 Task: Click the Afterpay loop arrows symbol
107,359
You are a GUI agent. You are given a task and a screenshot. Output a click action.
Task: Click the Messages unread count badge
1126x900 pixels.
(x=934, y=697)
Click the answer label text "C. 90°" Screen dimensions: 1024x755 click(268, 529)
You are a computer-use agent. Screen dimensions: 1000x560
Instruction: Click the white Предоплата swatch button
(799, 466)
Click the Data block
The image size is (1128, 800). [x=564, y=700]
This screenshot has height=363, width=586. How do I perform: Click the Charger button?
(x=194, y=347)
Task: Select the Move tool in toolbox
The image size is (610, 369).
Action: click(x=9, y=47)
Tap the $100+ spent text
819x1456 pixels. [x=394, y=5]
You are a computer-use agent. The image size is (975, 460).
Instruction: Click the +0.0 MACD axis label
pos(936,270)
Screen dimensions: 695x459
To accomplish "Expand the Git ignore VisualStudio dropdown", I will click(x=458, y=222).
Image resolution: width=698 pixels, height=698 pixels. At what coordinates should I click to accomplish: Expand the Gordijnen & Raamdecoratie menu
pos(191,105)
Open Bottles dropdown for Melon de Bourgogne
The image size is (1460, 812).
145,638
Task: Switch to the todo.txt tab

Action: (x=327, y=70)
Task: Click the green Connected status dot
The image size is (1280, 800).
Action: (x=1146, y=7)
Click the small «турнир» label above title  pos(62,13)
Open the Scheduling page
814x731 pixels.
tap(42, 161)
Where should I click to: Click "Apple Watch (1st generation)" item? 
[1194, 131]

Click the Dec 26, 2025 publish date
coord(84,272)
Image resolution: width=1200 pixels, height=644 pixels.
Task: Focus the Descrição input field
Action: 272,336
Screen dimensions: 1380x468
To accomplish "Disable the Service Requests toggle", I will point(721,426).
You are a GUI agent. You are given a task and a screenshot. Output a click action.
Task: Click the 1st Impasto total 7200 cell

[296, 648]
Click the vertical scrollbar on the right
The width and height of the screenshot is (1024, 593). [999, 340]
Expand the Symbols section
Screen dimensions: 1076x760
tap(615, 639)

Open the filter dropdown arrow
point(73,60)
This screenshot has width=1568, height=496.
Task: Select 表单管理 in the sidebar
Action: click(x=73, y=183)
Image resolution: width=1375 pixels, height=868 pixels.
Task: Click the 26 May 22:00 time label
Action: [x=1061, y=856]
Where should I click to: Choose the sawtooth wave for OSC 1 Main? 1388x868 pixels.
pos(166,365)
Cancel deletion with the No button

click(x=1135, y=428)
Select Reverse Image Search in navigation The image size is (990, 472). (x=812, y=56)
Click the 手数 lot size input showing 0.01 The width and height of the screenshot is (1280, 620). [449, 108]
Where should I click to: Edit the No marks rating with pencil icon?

=-=-=

> [ACTION ITEM] Across the entries above, work out the count of lines that hold the word "will", and state that number alone.

> [RESPONSE] 2